Beispiel Drei: Größere Sitzflächen. Die notwendig gewordenen Abstände zwischen den Tischen in Cafes und Restaurants sind schon fast zu einer beliebten Normalität geworden. Fremde bedrängen sich nicht gegenseitig, wie sonst in überfüllten Sommer-Biergärten. Dass sich GastronomInnen mit ihren Tischen weiter in den Straßenraum ausdehnen können, um das Gäste-Manko auszugleichen, ist eine schöne, unkomplizierte Form des Raum-Schaffens. Parkbuchten, unattraktive Nischen oder Abstellplätze werden zu lebendigen Orten. Das kann so bleiben. Wenn die Nachbarschaft mitspielt. Diese muss nämlich der gastronomischen Ausweitung zustimmen – und das ist in Prenzlauer Berg nicht überall der Fall. Für mehr und dauerhafte Sitzflächen braucht es also auch ein Mehr an Respekt und Toleranz.

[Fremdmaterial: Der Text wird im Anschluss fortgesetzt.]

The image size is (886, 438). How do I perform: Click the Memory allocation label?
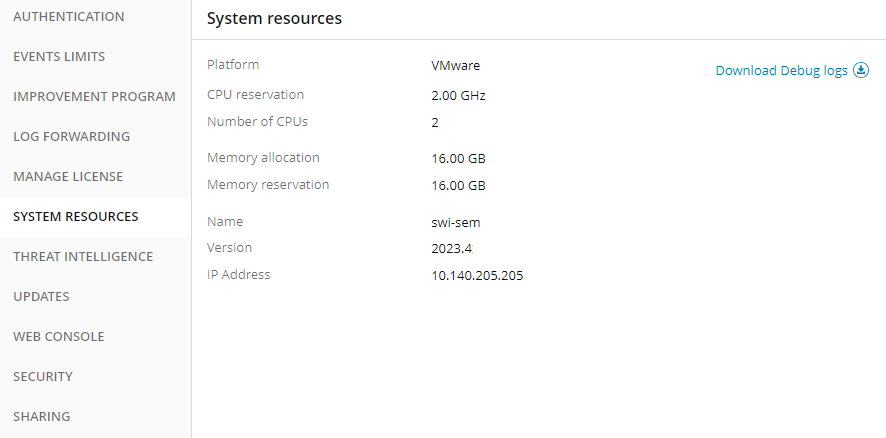263,158
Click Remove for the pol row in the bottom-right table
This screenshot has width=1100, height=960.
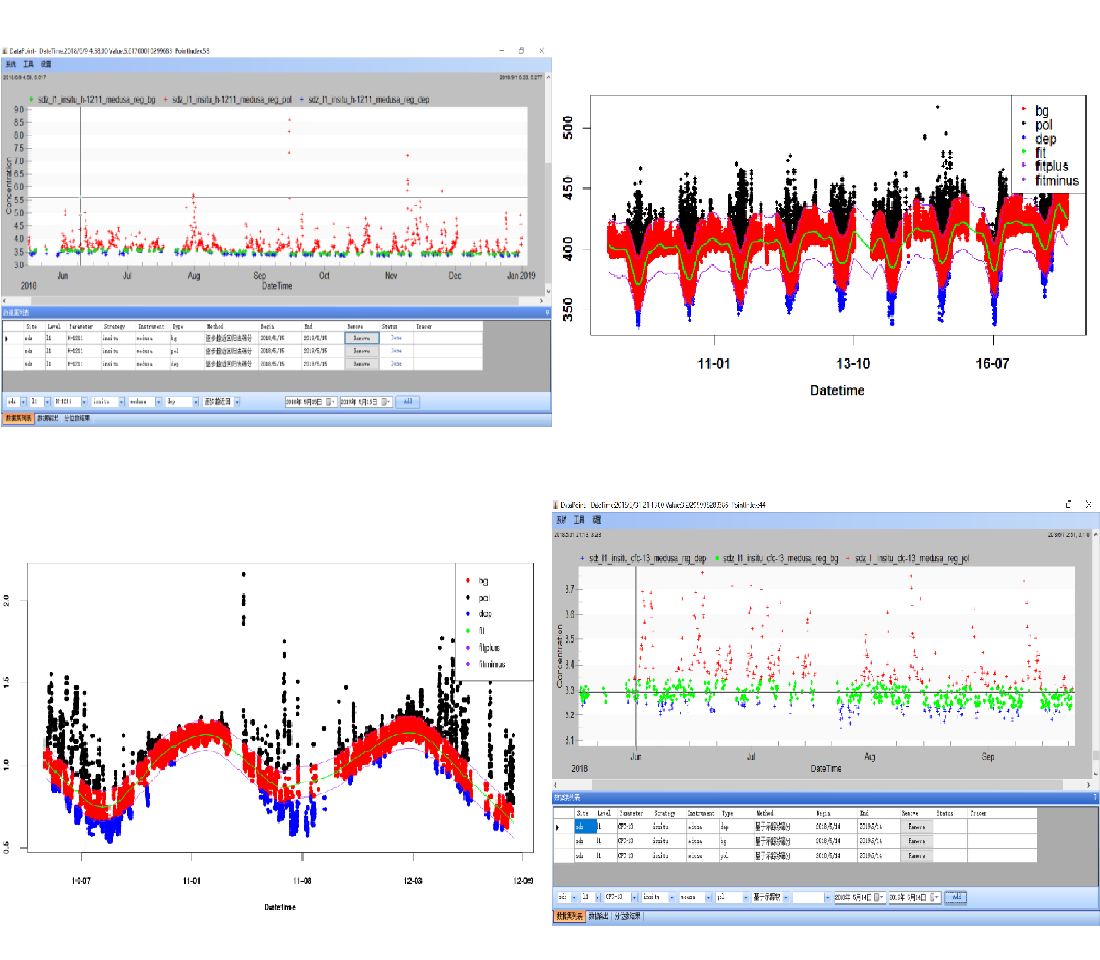(x=916, y=857)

#ArnswalderPlatz #PrenzlauerBerg
Mehr Raum, größere Abstände sind auch in Nicht-Corona-Zeiten ein Zeichen von mehr Lebensqualität. Fotos (2): al

MEHR GRÜN

Beispiel Vier: Mehr Grün. Das beste Draußen ist grün. In den Parks und Grünanlagen ist Raum und gutes Klima zugleich. Das betonen nachhaltige Stadtplanende seit Jahren; jetzt umso mehr. Und pünktlich zu dieser Idee erhält Prenzlauer Berg mehr Grün. Seit Ende Juni ist der Mauerpark doppelt so groß. Über 25 Jahre nach den ersten Plänen, den ehemaligen Grenzstreifen zwischen Wedding und Prenzlauer Berg zur grünen Oase für alle zu machen, ist dies nun Realität. Ein 15 Hektar großer Park verbindet beide Stadtbezirke. Das neue Gelände mit Wiesen, Spielflächen, Platanenalleen soll ein ruhiges Gegenstück zum quirligen Alt-Park mit Flohmarkt und Karaoke sein. 

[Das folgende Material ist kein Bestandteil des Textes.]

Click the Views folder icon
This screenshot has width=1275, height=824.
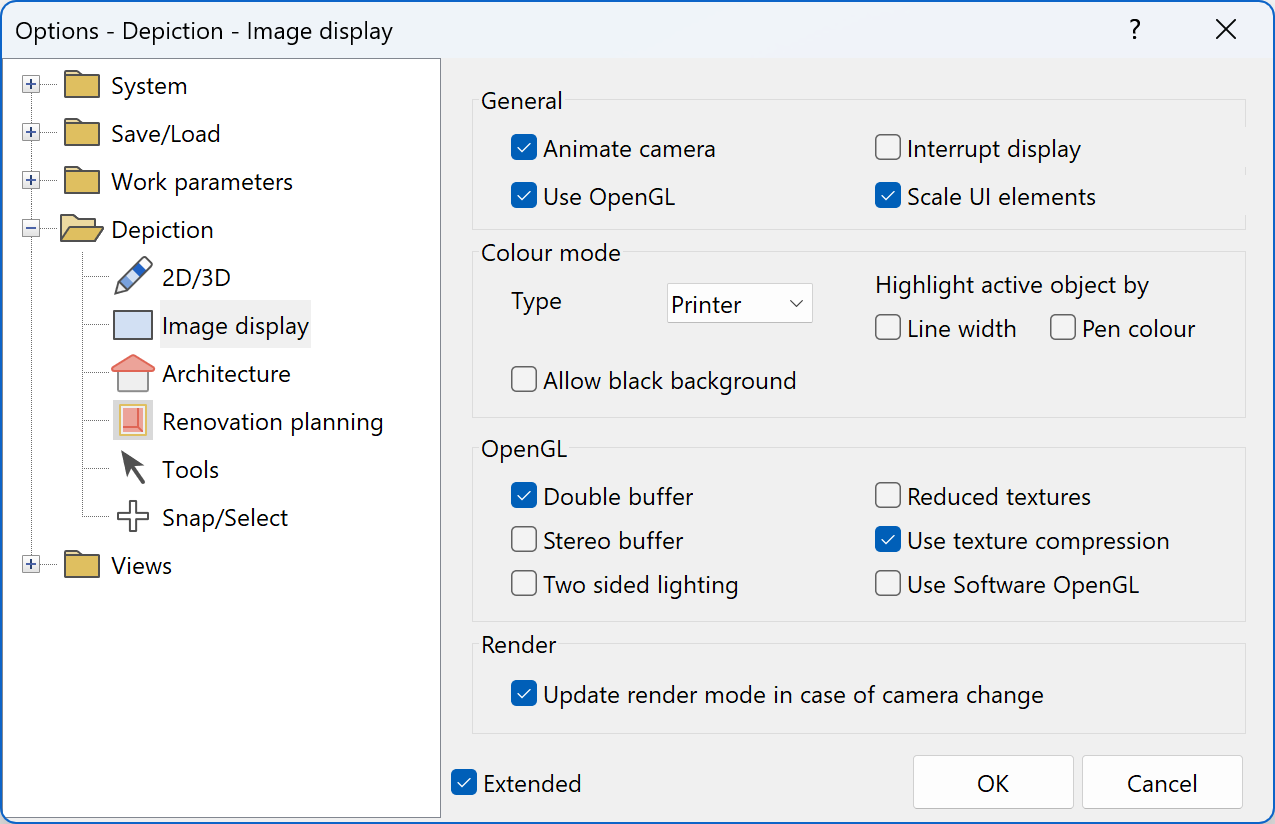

Der Mauerpark mit mehr Raum für viele Bedürfnisse – eine schöne Idee, die sich in der Realität bewähren sollte. Und wir erinnern uns: Damit das neue Grün in Richtung West wachsen konnte, wurde dem alten Grün eine Fläche von 3,5 Hektar genommen: Für das neue Groth’sche Wohnquartier nördlich der Jugendfarm Moritzhof. Deren GründerInnen waren kurz nach dem Mauerfall die ersten, die den ehemaligen Todesstreifen mit neuem, grünen Leben erfüllten. Die „Freunde des Mauerparks“ folgten einige Jahre später mit unermüdlichem Engagement für die große Fläche. „Wir hoffen, dass auch die Kultur des Lebens im Mauerpark sich erhält und weiterwächst und immer wieder im gemeinsamen Miteinander entsteht.“, so wünscht es sich die Initiative. Und dieser Wunsch kann nun auch für ein Leben mit mehr Raum und mehr Draußen für weniger Pandemie-Gefahr gelten.